TO-DO ITEM: Copy out the items word for word, from the line that contains "What do you see at coordinates (1313, 228)" through the line that contains "This screenshot has width=900, height=508.", and leave the pictures out of your copy.

(Saved entries)
[Start of section]
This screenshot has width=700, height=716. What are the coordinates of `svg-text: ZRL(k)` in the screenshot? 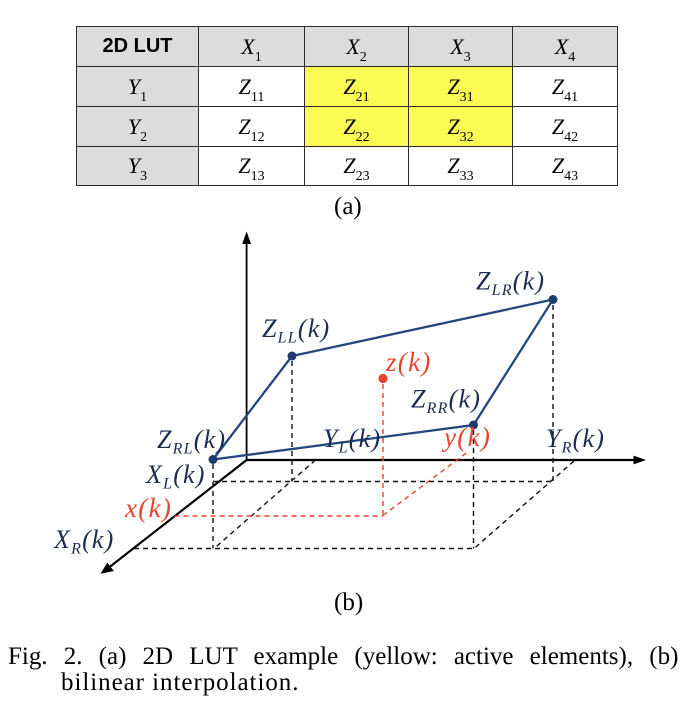 It's located at (192, 442).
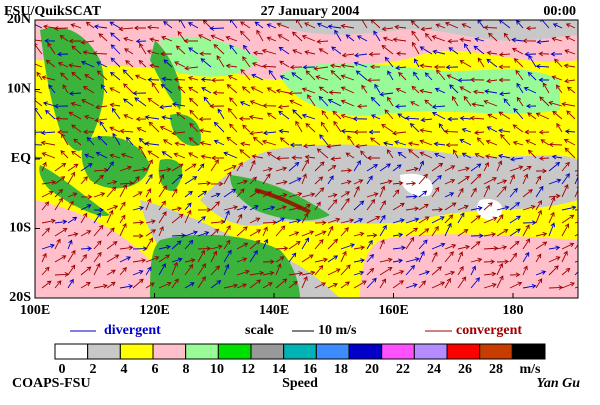 This screenshot has height=405, width=600. What do you see at coordinates (19, 90) in the screenshot?
I see `lat-tick-label: 10N` at bounding box center [19, 90].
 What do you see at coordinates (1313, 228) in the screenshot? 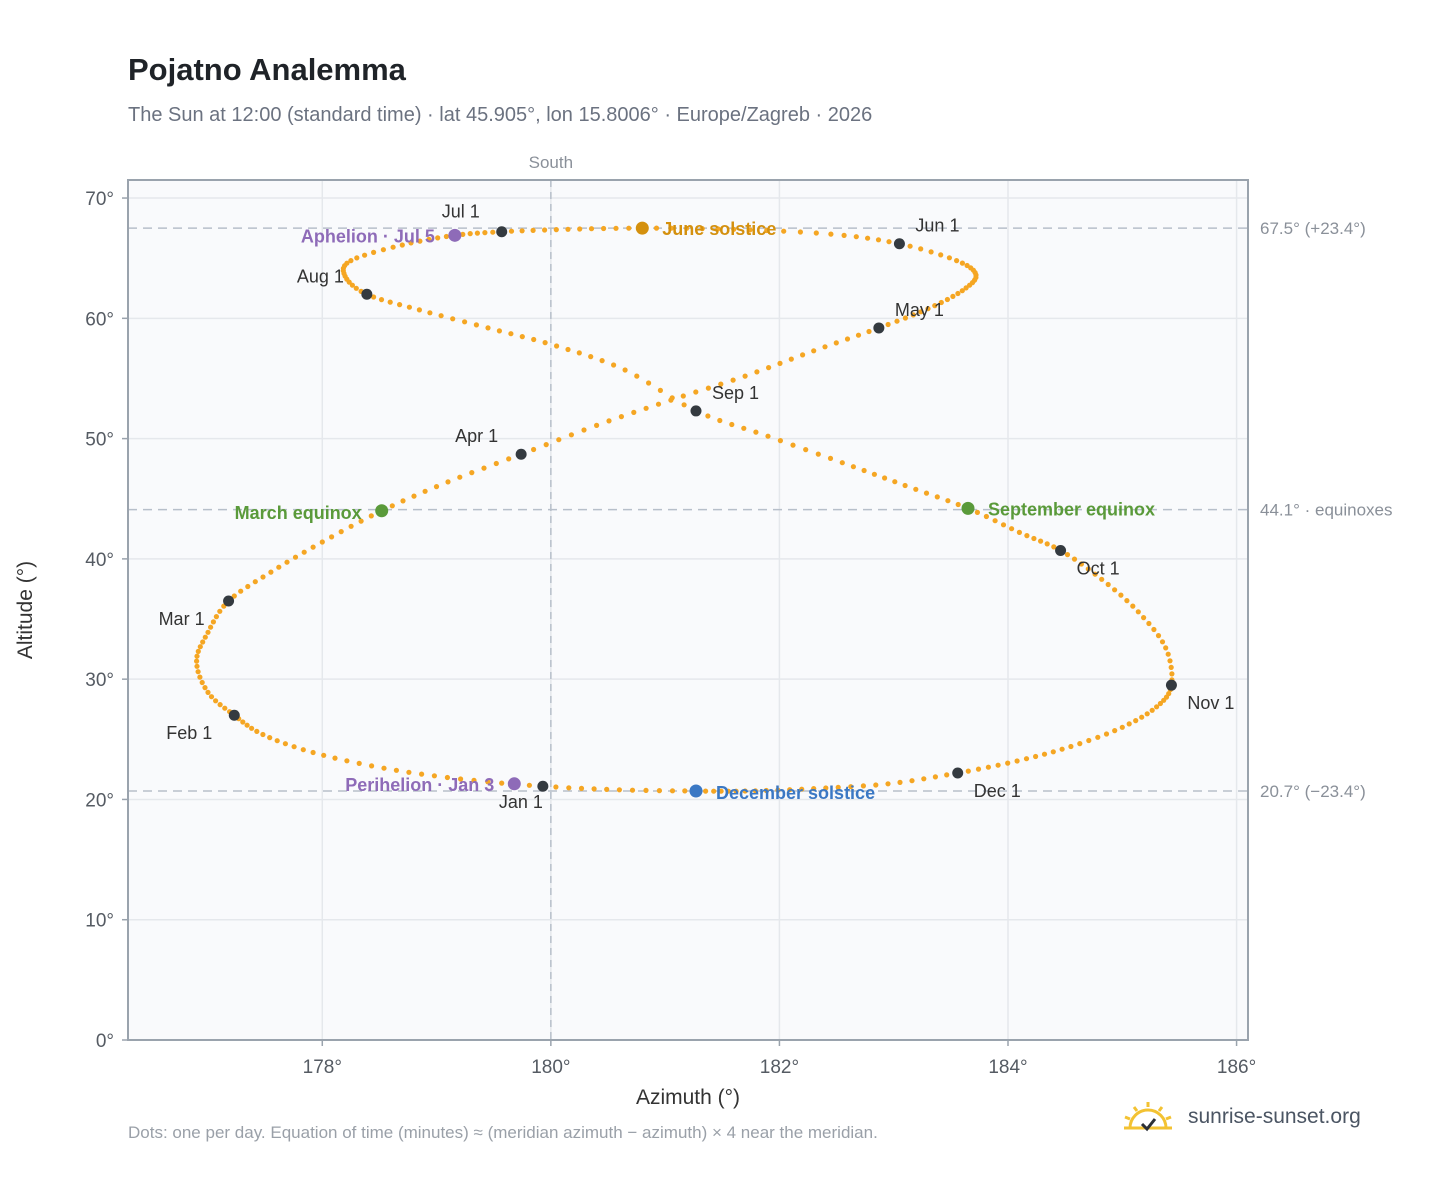
I see `reference-line-label: 67.5° (+23.4°)` at bounding box center [1313, 228].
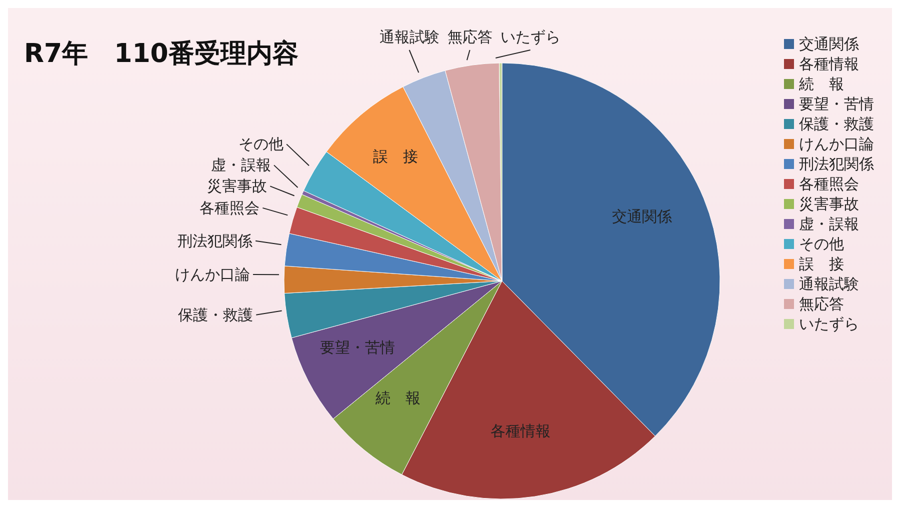 This screenshot has width=900, height=508. I want to click on slice-label: 虚・誤報, so click(240, 165).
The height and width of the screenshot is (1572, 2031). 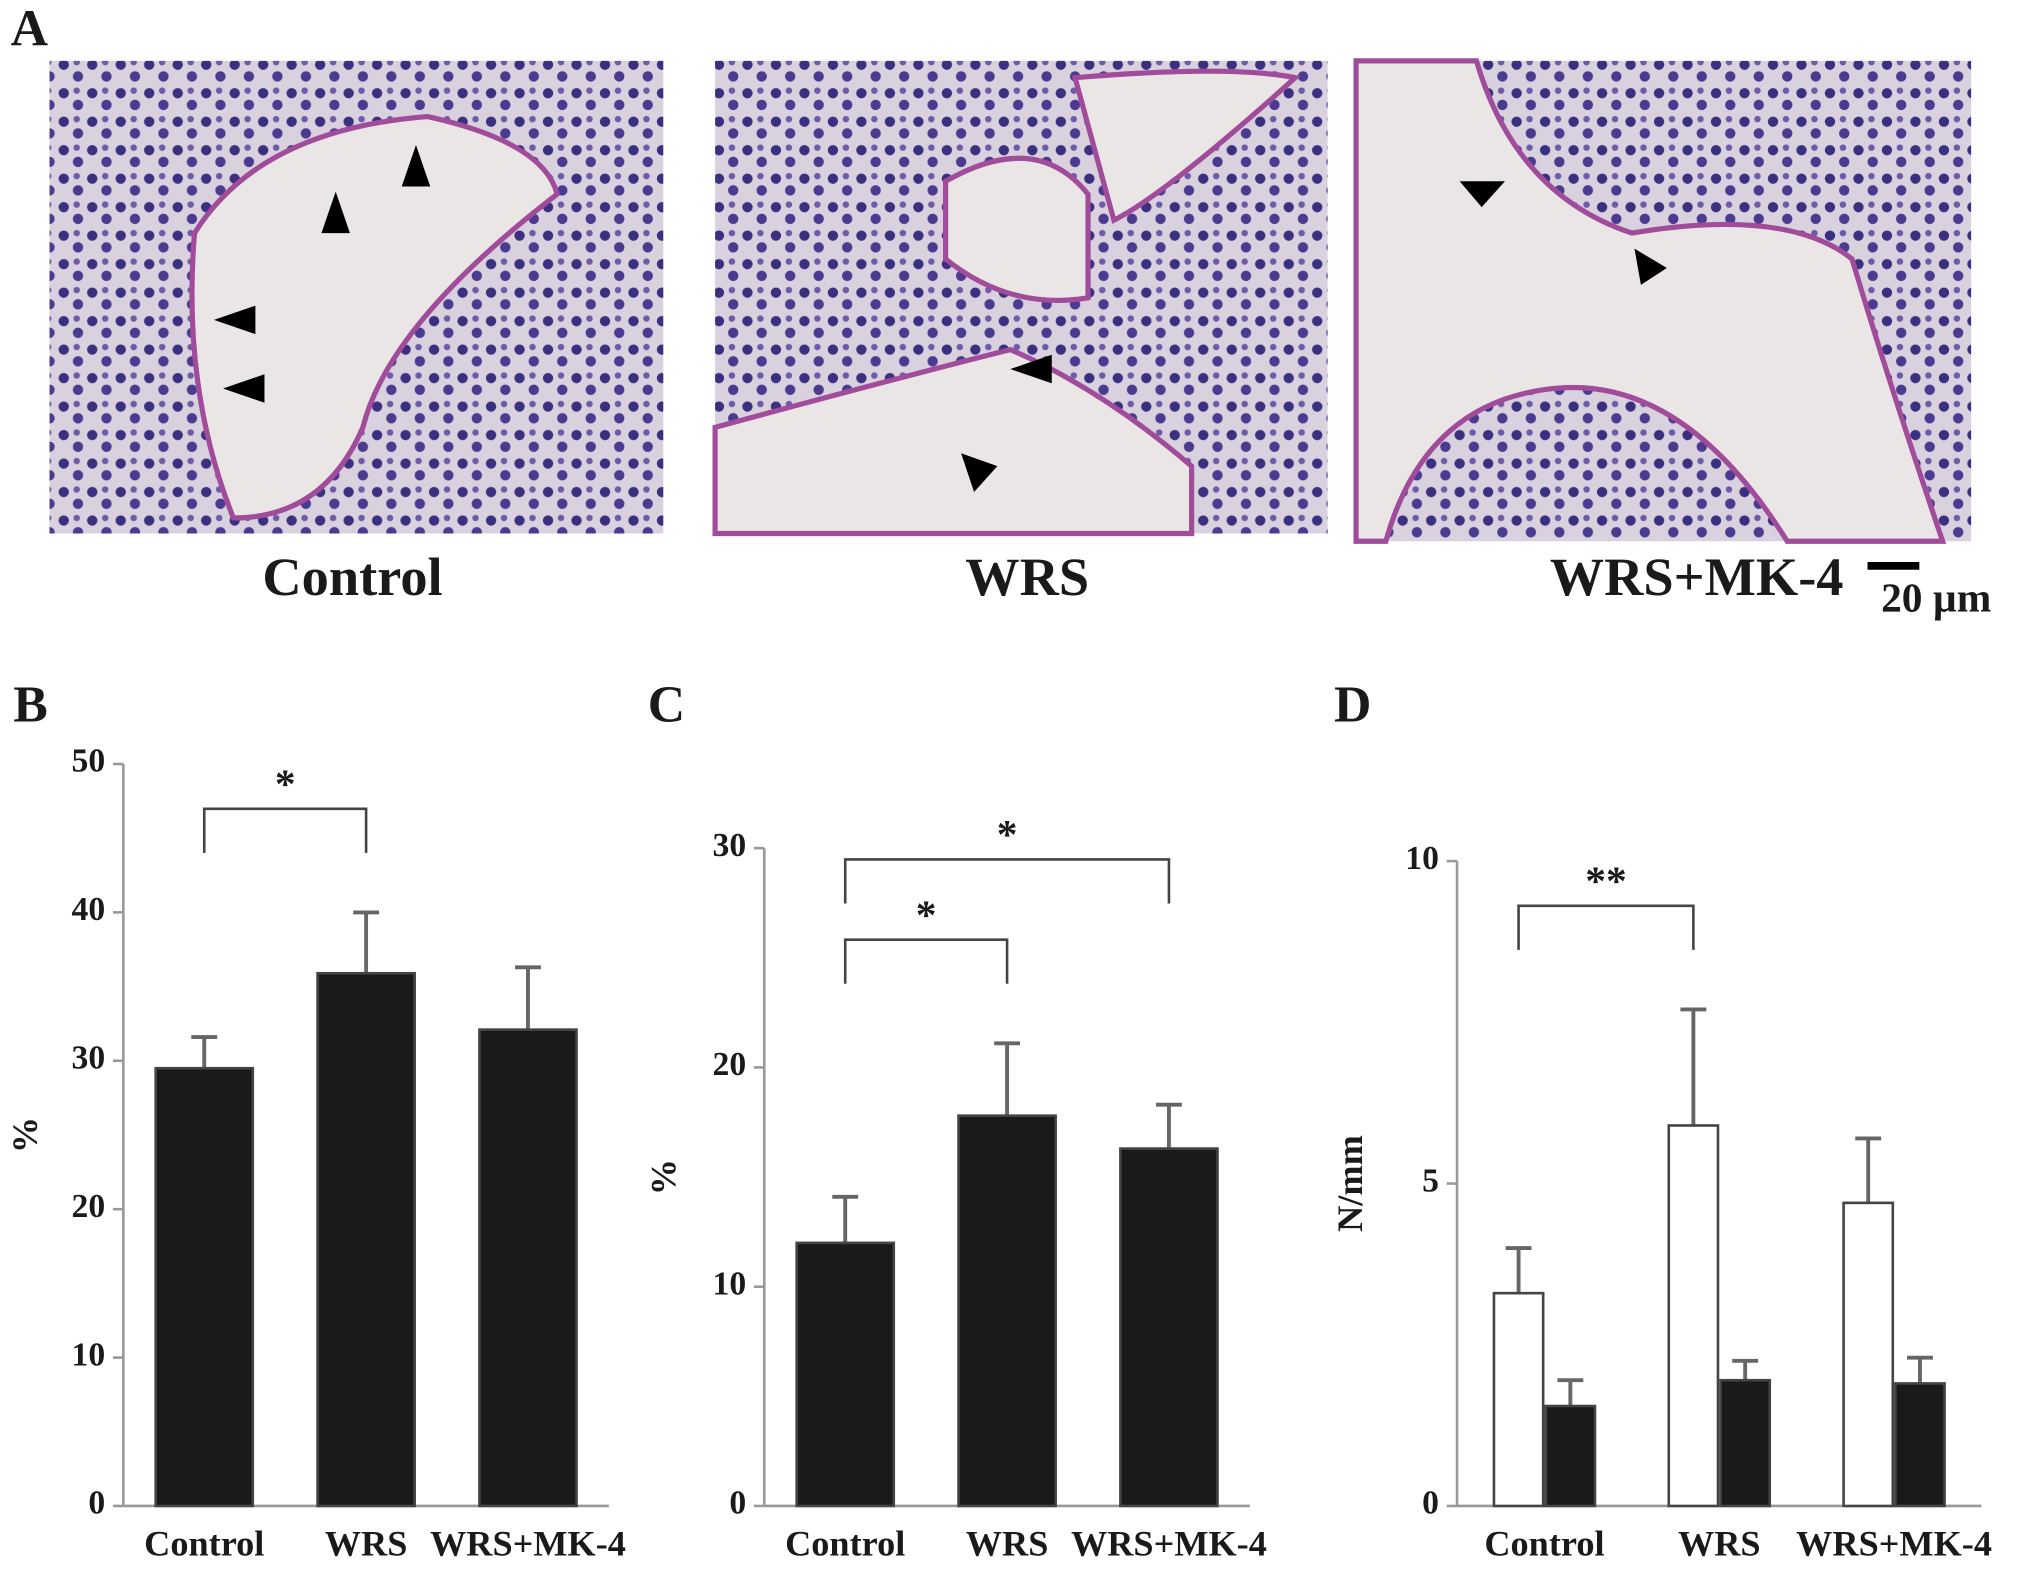 I want to click on y-tick-label: 50, so click(x=89, y=762).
[End of section]
RESPONSE:
 What do you see at coordinates (1313, 228) in the screenshot? 
I see `reference-line-label: 67.5° (+23.4°)` at bounding box center [1313, 228].
 This screenshot has width=900, height=508. I want to click on slice-label: 虚・誤報, so click(240, 165).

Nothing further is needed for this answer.